Different models are considered to estimate the minimum air gap of a semi-submersible accommodation unit in stormy conditions. The results are compared to quantify the epistemic uncertainties in the estimation of the minimum air gap. While both first- and second-order methods have been broadly considered in the literature to evaluate the air gap of semi-submersibles, the underlying hypotheses of these methods are considerably simplified, and conservative results depend on added margins of unknown degrees of confidence. Therefore, a systematic study is conducted to assess the uncertainties raised by some features of the state-of-the-art methods. First, the uncertainties resulting from the binned values of scatter diagrams and from the assumption that the highest significant wave height sea state is the critical sea state, are assessed. Then, the uncertainty implied in the finite set of control points is evaluated.

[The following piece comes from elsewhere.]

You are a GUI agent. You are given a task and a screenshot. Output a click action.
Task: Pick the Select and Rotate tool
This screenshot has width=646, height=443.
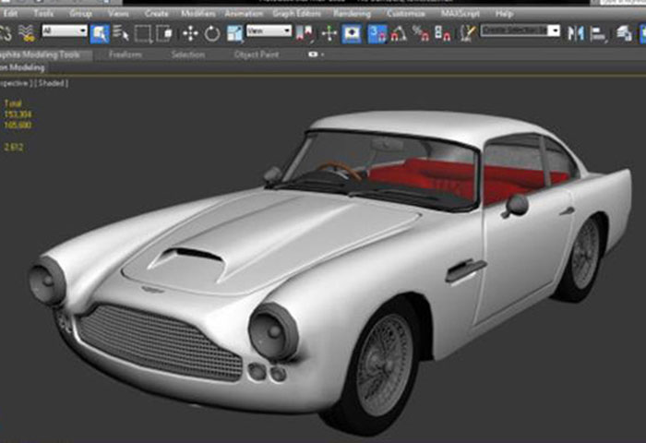click(x=212, y=33)
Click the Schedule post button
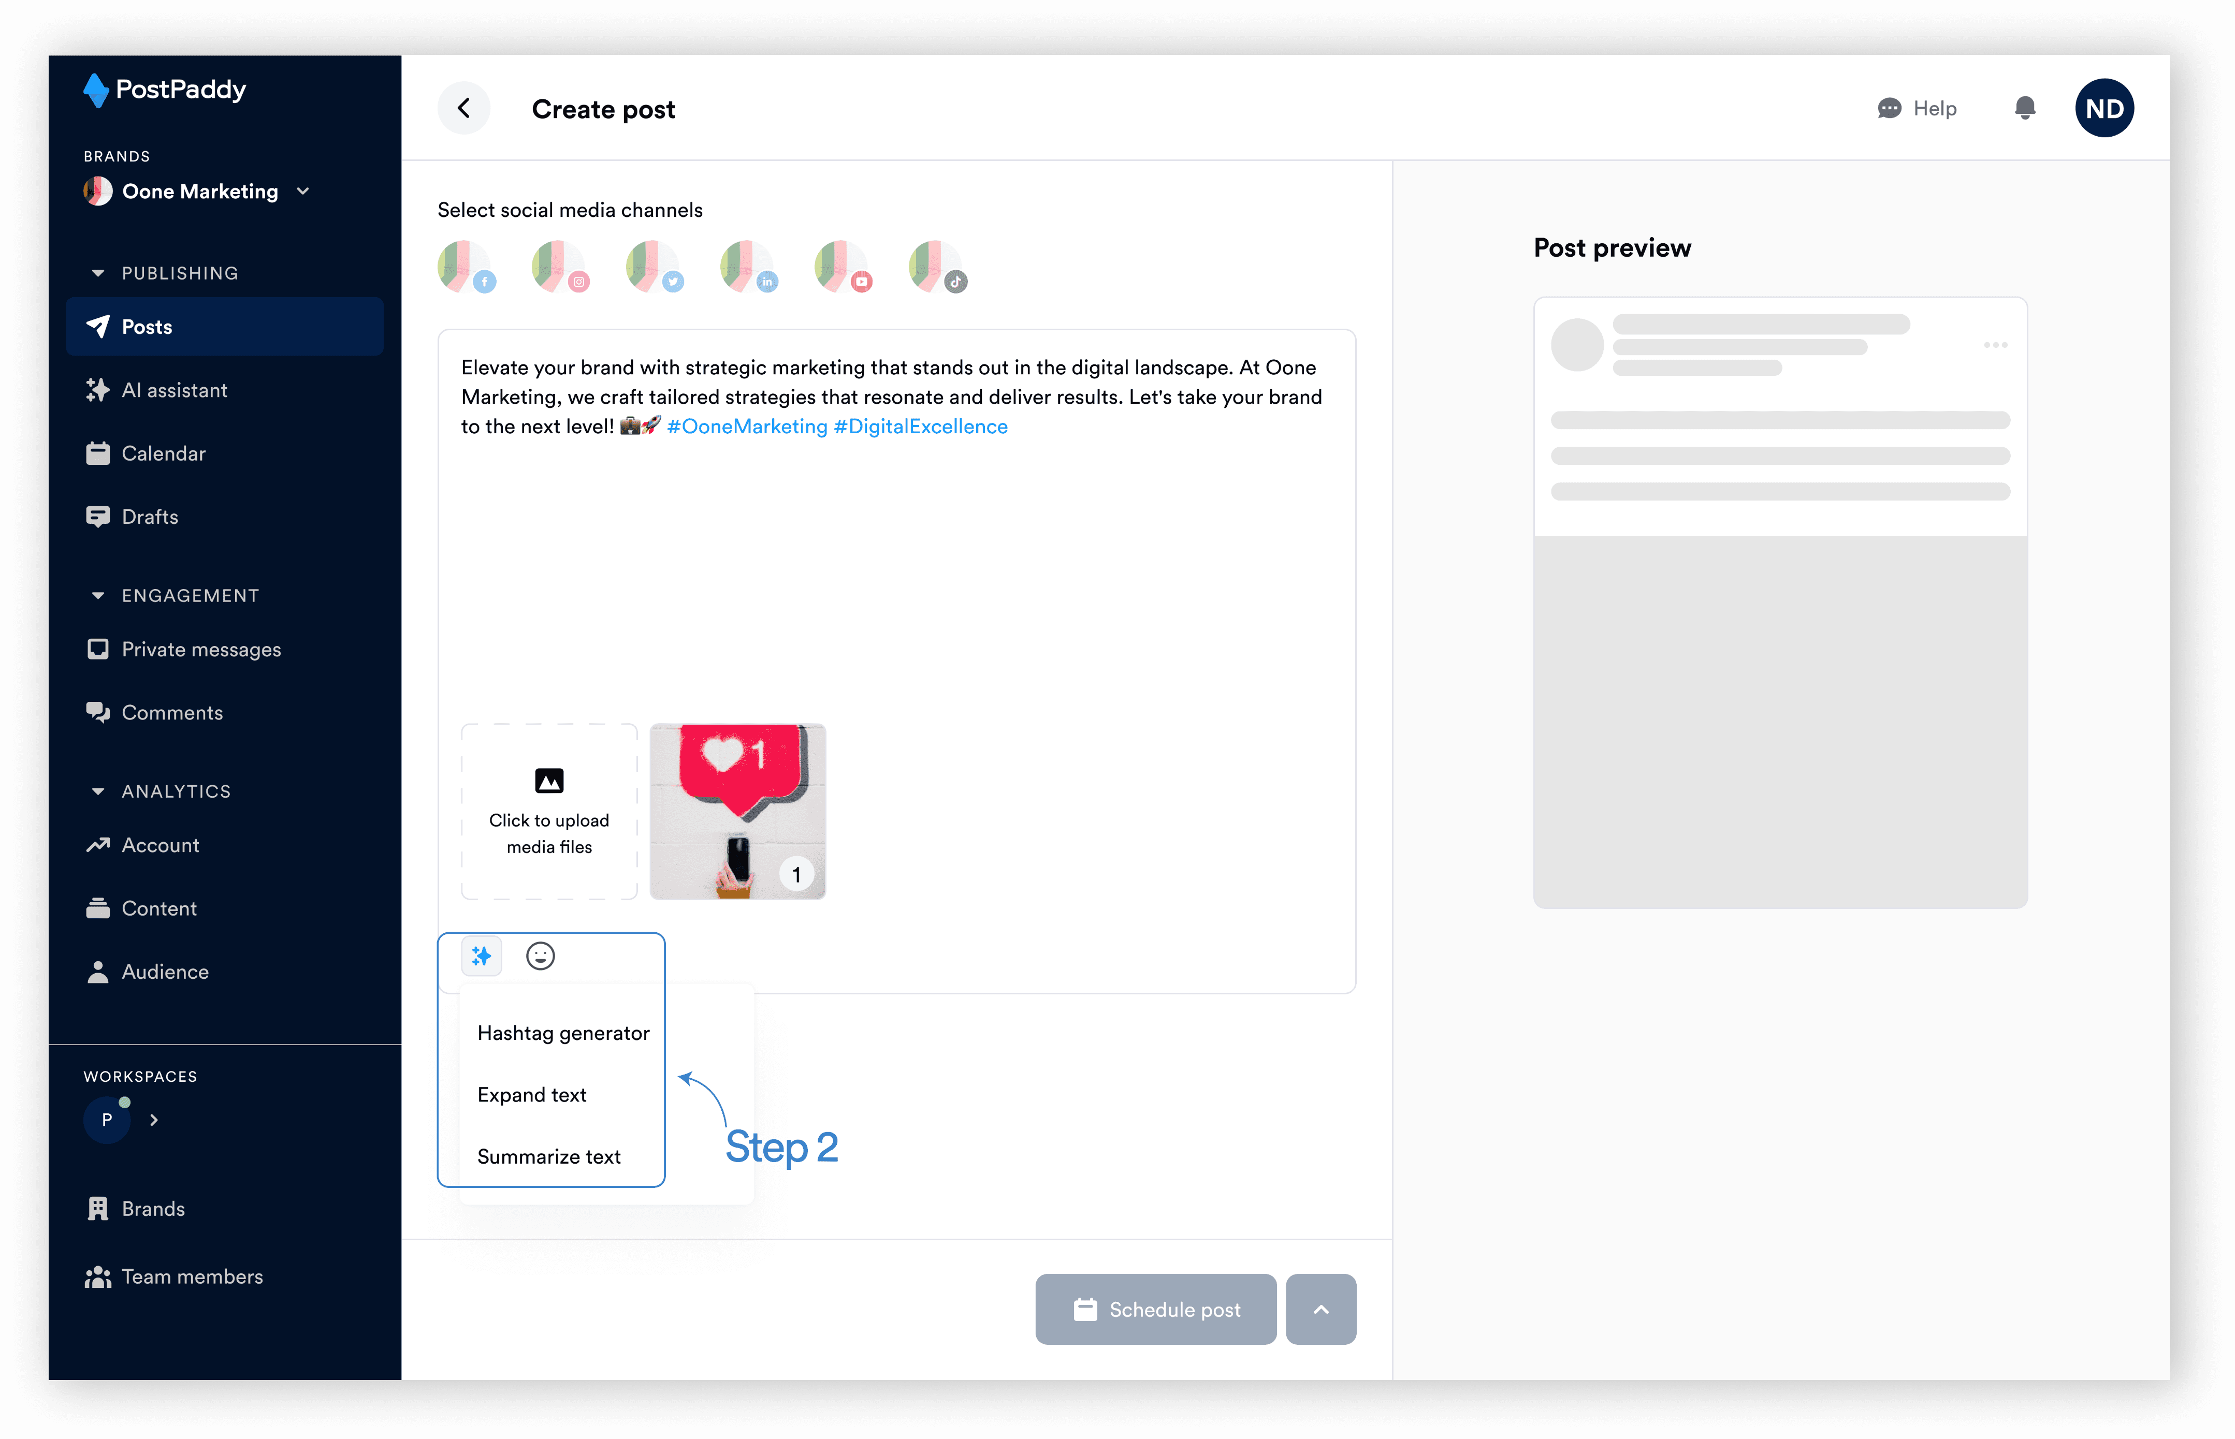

The achievements are obtained considering First-Order Second-Moment methods, by performing searches over the environmental contours to find the actual critical sea states, and by performing Kriging interpolation over the whole underdeck of the platform. Moreover, the adopted uncertainty propagation tools allow characterising the minimum air gap in terms of its expected value and standard deviation. It is found that, before adding complexity to the wave-structure interaction model, air gap estimation is subject to large errors if rather few control points are assigned, or if a single critical sea state is assigned before performing any search for the actual critical sea state.